She has also found moments of brightness. While visiting one sanctuary in upstate New York, she met a subject named Teresa, a 13-year-old Yorkshire pig that had been slated for slaughter at a factory farm but was rescued from an overcrowded three-tier truck. “The pigs were rescued, but they had a hard time getting them off the truck,” she said. “They were overweight. Their joints were swollen. They were dehydrated.”
On the farm that day, as Ms. Leshko zoomed in with her camera, Teresa appeared full of zest and, she said, seemed to relish the moment. “If they hadn’t told me her story, I would never have guessed the trauma she experienced,” said Ms. Leshko, a vegan. “She had a very peaceful day. She was bathing herself and lying in the grass and basking in the sunlight.
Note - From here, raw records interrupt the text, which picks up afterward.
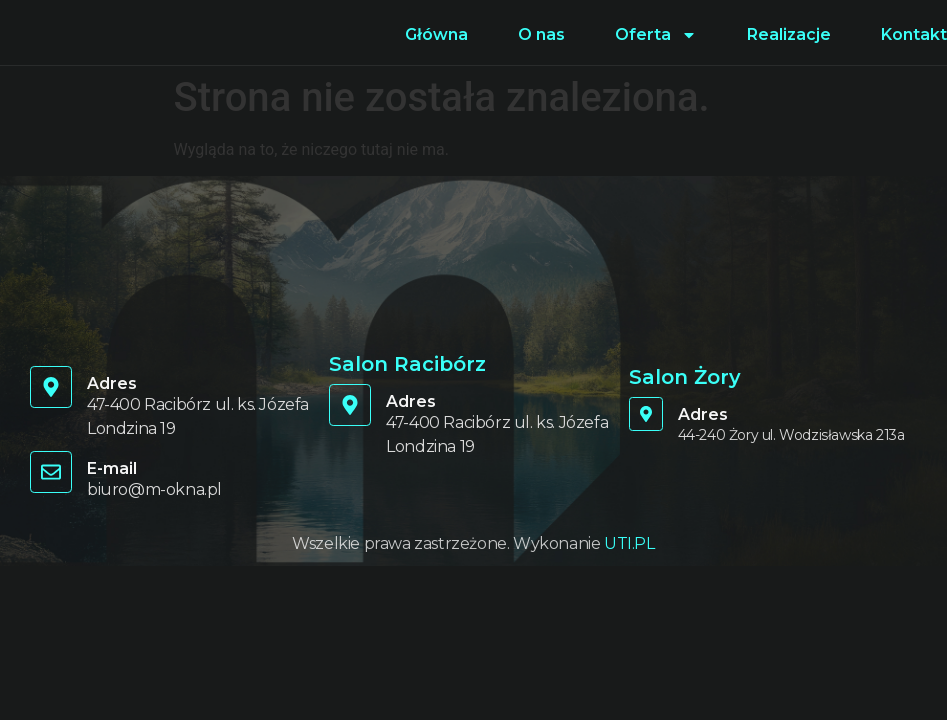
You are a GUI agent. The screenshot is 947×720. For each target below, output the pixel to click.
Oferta (656, 35)
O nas (541, 34)
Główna (436, 34)
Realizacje (789, 34)
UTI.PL (629, 543)
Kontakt (914, 34)
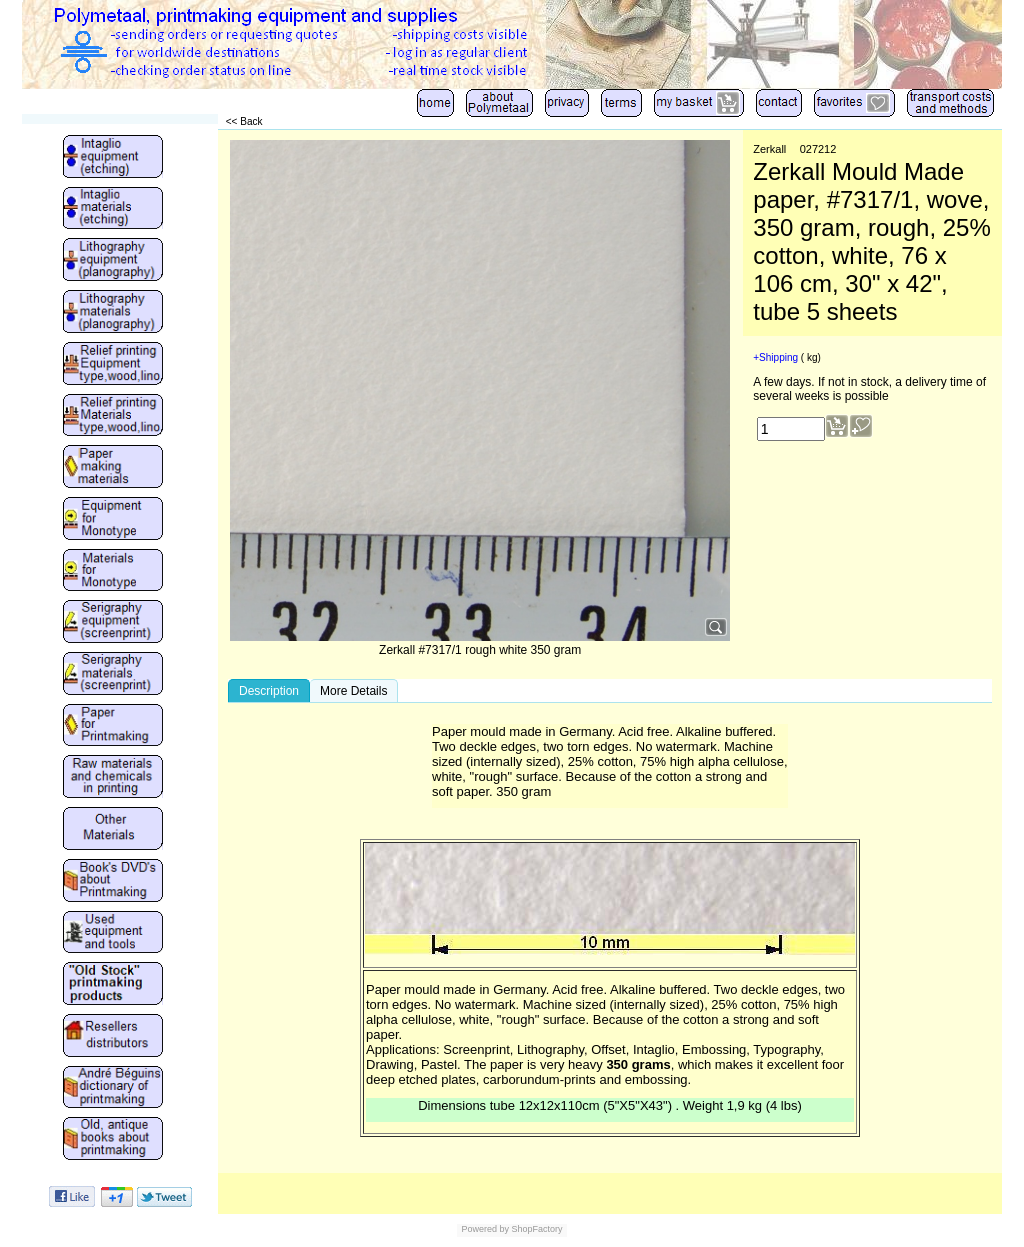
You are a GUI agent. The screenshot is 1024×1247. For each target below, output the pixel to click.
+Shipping (775, 357)
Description (269, 691)
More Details (353, 691)
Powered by (485, 1229)
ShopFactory (536, 1229)
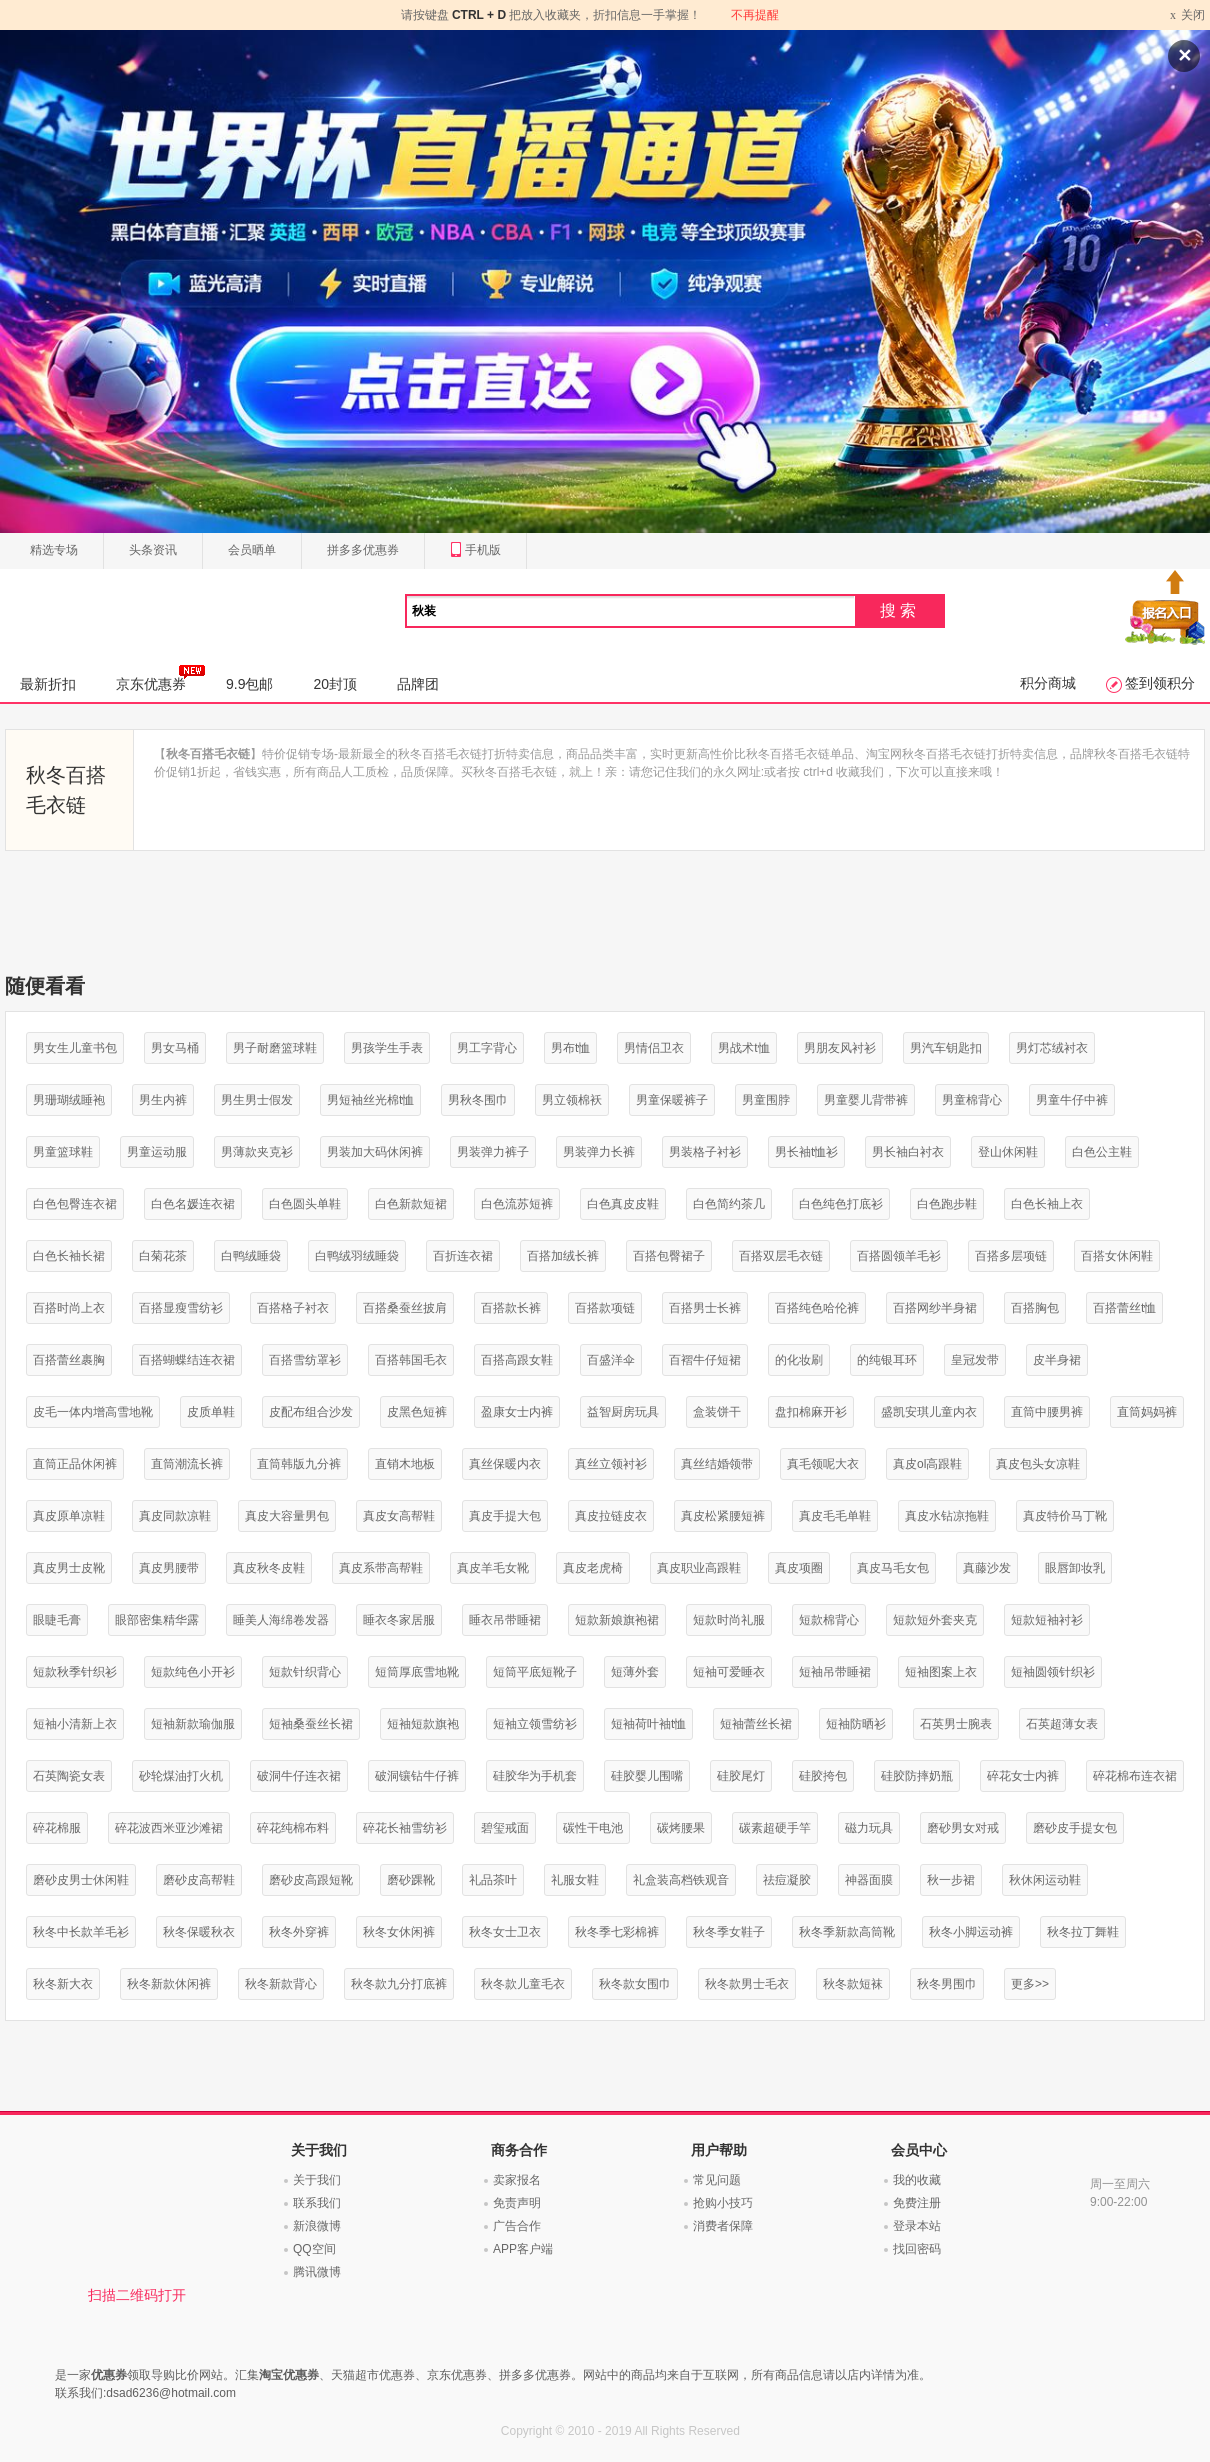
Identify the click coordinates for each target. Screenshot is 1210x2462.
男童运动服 (157, 1152)
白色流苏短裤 (517, 1204)
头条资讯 (153, 550)
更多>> (1030, 1984)
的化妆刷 (799, 1360)
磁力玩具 (869, 1828)
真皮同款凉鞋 (175, 1516)
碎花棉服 (57, 1828)
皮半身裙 (1057, 1360)
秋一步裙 (951, 1880)
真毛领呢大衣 (823, 1464)
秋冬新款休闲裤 (169, 1984)
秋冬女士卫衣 (505, 1932)
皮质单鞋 (211, 1412)
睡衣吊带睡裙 (505, 1620)
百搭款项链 (605, 1308)
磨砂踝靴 (411, 1880)
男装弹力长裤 (599, 1152)
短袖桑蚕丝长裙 (311, 1724)
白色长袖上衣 (1047, 1204)
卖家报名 (517, 2180)
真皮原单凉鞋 (69, 1516)
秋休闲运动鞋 (1045, 1880)
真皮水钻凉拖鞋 (947, 1516)
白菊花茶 (163, 1256)
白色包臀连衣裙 (75, 1204)
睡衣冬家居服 (399, 1620)
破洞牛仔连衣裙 (299, 1776)
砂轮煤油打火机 (181, 1776)
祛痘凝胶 (787, 1880)
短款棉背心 (829, 1620)
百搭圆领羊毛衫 (899, 1256)
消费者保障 (723, 2226)
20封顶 (335, 684)
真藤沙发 (987, 1568)
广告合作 (517, 2226)
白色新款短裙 (411, 1204)
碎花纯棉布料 (293, 1828)
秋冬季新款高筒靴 (847, 1932)
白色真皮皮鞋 (623, 1204)
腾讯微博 (317, 2272)
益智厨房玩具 (623, 1412)
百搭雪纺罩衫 (305, 1360)
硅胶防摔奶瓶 (917, 1776)
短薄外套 (635, 1672)
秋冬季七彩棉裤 (617, 1932)
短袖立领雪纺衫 (535, 1724)
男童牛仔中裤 (1072, 1100)
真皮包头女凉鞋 (1038, 1464)
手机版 (475, 550)
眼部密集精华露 (157, 1620)
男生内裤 (163, 1100)
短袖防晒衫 (856, 1724)
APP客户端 (523, 2249)
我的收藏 (917, 2180)
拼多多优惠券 (363, 550)
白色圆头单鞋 (305, 1204)
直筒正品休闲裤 (75, 1464)
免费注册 (917, 2203)
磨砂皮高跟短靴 (311, 1880)
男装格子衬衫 (705, 1152)
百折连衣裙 (463, 1256)
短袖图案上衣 (941, 1672)
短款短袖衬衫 (1047, 1620)
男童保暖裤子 (672, 1100)
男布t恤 (570, 1048)
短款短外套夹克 (935, 1620)
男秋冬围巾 (478, 1100)
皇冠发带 (975, 1360)
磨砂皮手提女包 (1075, 1828)
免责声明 (517, 2203)
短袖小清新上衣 (75, 1724)
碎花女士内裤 (1023, 1776)
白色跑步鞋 (947, 1204)
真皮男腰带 (169, 1568)
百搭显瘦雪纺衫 (181, 1308)
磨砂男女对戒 (963, 1828)
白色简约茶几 (729, 1204)
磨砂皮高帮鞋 (199, 1880)
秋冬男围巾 (947, 1984)
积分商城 (1048, 683)
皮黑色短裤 (417, 1412)
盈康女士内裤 (517, 1412)
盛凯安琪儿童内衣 (929, 1412)
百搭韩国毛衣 (411, 1360)
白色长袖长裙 (69, 1256)
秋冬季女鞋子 (729, 1932)
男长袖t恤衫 (806, 1152)
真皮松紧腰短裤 (723, 1516)
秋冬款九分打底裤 (399, 1984)
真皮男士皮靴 (69, 1568)
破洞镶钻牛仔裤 (417, 1776)
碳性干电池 (593, 1828)
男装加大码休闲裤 (375, 1152)
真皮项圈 (799, 1568)
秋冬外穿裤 (299, 1932)
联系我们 (317, 2203)
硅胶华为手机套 (535, 1776)
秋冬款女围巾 (635, 1984)
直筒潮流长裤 (187, 1464)
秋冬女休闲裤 (399, 1932)
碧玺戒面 (505, 1828)
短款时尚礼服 (729, 1620)
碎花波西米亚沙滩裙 (169, 1828)
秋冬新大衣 (63, 1984)
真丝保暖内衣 (505, 1464)
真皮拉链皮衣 (611, 1516)
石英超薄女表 (1062, 1724)
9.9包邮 (249, 684)
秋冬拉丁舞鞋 (1083, 1932)
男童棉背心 (972, 1100)
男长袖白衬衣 (908, 1152)
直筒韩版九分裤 (299, 1464)
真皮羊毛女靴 (493, 1568)
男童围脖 (766, 1100)
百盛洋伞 (611, 1360)
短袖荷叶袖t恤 (648, 1724)
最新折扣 (48, 684)
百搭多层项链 (1011, 1256)
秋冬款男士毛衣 (747, 1984)
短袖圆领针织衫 (1053, 1672)
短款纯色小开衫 (193, 1672)
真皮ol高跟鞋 (927, 1464)
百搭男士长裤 (705, 1308)
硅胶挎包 (823, 1776)
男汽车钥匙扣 (946, 1048)
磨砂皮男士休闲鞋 (81, 1880)
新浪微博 (317, 2226)
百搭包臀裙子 (669, 1256)
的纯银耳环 (887, 1360)
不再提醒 (755, 15)
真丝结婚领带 (717, 1464)
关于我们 (317, 2180)
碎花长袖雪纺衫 (405, 1828)
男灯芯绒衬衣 (1052, 1048)
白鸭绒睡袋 (251, 1256)
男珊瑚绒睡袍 (69, 1100)
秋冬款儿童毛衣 (523, 1984)
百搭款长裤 (511, 1308)
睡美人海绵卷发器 (281, 1620)
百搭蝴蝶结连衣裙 (187, 1360)
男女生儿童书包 (75, 1048)
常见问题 (717, 2180)
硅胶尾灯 (741, 1776)
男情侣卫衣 (654, 1048)
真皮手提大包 (505, 1516)
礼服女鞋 (575, 1880)
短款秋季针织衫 (75, 1672)
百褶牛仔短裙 (705, 1360)
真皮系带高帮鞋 (381, 1568)
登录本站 (917, 2226)
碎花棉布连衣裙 (1135, 1776)
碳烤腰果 (681, 1828)
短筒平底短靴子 (535, 1672)
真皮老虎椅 (593, 1568)
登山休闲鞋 (1008, 1152)
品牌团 (418, 684)
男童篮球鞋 (63, 1152)
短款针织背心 (305, 1672)
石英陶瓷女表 (69, 1776)
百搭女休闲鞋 (1117, 1256)
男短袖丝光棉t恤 (370, 1100)
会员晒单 (252, 550)
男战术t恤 (743, 1048)
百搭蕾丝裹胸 (69, 1360)
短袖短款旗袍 (423, 1724)
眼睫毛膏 (57, 1620)
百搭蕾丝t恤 (1124, 1308)
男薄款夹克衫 (257, 1152)
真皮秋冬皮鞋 (269, 1568)
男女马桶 (175, 1048)
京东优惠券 (160, 678)
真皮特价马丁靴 (1065, 1516)
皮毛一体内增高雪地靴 (93, 1412)
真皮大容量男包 (287, 1516)
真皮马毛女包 (893, 1568)
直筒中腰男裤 (1047, 1412)
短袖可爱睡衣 (729, 1672)
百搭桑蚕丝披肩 (405, 1308)
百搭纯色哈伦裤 (817, 1308)
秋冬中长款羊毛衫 (81, 1932)
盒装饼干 (717, 1412)
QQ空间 (314, 2249)
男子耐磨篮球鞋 (275, 1048)
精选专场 (54, 550)
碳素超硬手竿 (775, 1828)
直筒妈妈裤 (1147, 1412)
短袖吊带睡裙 (835, 1672)
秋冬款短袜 (853, 1984)
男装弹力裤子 (493, 1152)
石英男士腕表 (956, 1724)
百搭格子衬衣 (293, 1308)
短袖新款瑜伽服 (193, 1724)
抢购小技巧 (723, 2203)
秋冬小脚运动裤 (971, 1932)
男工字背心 (487, 1048)
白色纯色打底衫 (841, 1204)
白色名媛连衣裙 (193, 1204)
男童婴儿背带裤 (866, 1100)
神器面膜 (869, 1880)
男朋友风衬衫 (840, 1048)
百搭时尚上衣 (69, 1308)
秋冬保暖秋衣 (199, 1932)
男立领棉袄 (572, 1100)
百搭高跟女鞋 (517, 1360)
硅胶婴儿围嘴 (647, 1776)
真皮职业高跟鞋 (699, 1568)
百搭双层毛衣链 (781, 1256)
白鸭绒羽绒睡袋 (357, 1256)
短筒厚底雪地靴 (417, 1672)
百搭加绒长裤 (563, 1256)
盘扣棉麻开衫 (811, 1412)
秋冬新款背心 (281, 1984)
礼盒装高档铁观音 (681, 1880)
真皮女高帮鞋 (399, 1516)
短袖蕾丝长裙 (756, 1724)
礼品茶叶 (493, 1880)
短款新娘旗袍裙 (617, 1620)
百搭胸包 (1035, 1308)
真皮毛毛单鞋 (835, 1516)
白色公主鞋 (1102, 1152)
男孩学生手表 (387, 1048)
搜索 (900, 610)
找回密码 (917, 2249)
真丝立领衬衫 (611, 1464)
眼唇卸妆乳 (1075, 1568)
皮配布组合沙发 (311, 1412)
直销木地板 (405, 1464)
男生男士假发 (257, 1100)
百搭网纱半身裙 (935, 1308)
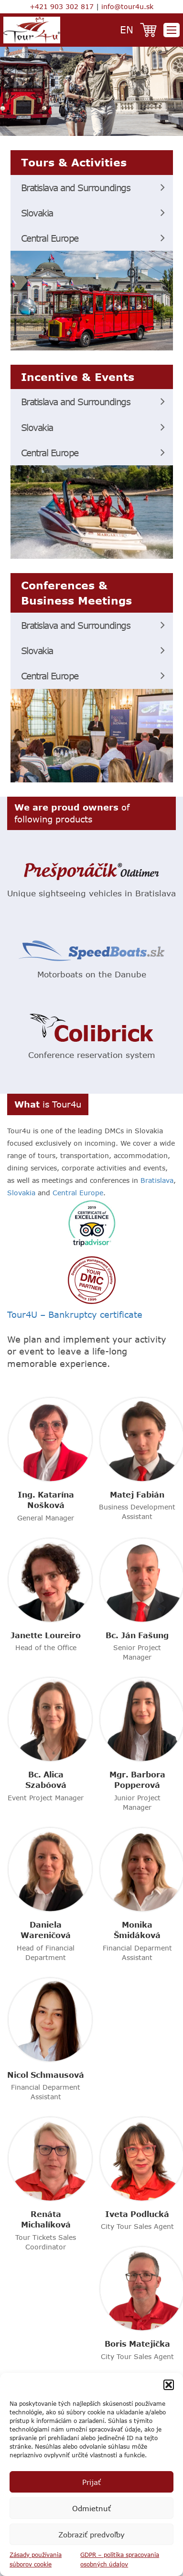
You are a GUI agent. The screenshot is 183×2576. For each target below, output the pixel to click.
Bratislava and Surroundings (75, 187)
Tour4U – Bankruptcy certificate (74, 1314)
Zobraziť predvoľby (91, 2534)
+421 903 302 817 (62, 6)
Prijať (91, 2482)
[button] (168, 2385)
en (126, 29)
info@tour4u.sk (127, 6)
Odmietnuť (91, 2508)
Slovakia (37, 212)
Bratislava (156, 1180)
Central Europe (49, 238)
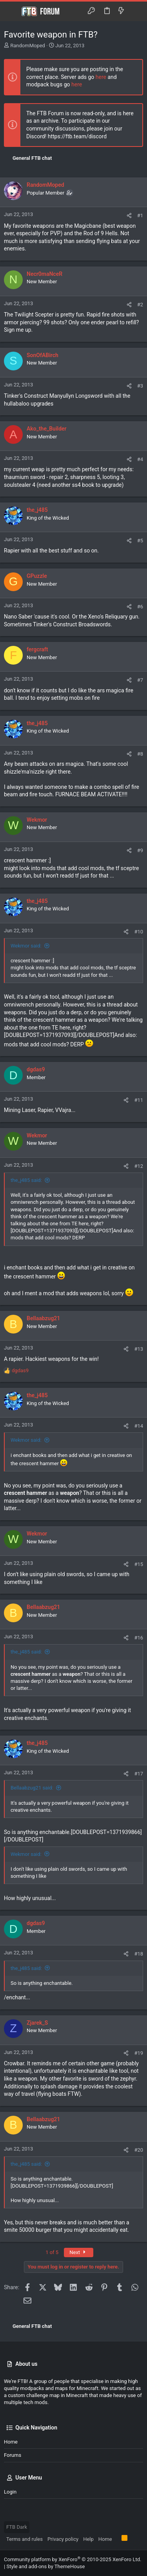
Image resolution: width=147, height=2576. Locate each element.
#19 (138, 2053)
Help (88, 2539)
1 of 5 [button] (51, 2252)
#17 (138, 1774)
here (101, 77)
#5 (140, 540)
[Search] (135, 11)
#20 (138, 2150)
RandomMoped (27, 45)
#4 (140, 459)
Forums (12, 2455)
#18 (138, 1954)
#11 (138, 1100)
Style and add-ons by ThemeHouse (45, 2566)
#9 (140, 850)
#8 (140, 754)
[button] (12, 11)
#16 (138, 1638)
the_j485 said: (26, 1180)
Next (78, 2252)
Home (11, 2442)
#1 (140, 215)
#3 (140, 386)
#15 (138, 1564)
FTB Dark (16, 2527)
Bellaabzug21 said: (32, 1788)
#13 (138, 1349)
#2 (140, 304)
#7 (140, 680)
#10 (138, 932)
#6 (140, 607)
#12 (138, 1166)
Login (10, 2492)
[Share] (129, 215)
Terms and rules (24, 2539)
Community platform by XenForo (72, 2559)
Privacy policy (62, 2539)
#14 (138, 1426)
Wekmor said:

That really tripped me up, to see this creature that had suffered so much in her life finding a moment of happiness.”
You can view more photos at Ms. Leshko’s Web site, which also contains a short documentary by Mark and Angela Walley about her “Elderly Animals” project.


----------



## hotel4dogs (Sep 29, 2008)

a beautiful reminder to love and cherish the old, be they people or animals.


----------



## Elisabeth Kazup (Aug 23, 2008)

Thank you for sharing this. I'll definitely have to look at this.


----------



## goldencontriever3 (Nov 7, 2008)

Thank you for sharing. The seniors hold a special place in my heart.


----------



## Finn's Fan (Dec 22, 2007)

Lovely photographs by an inspired photographer.


----------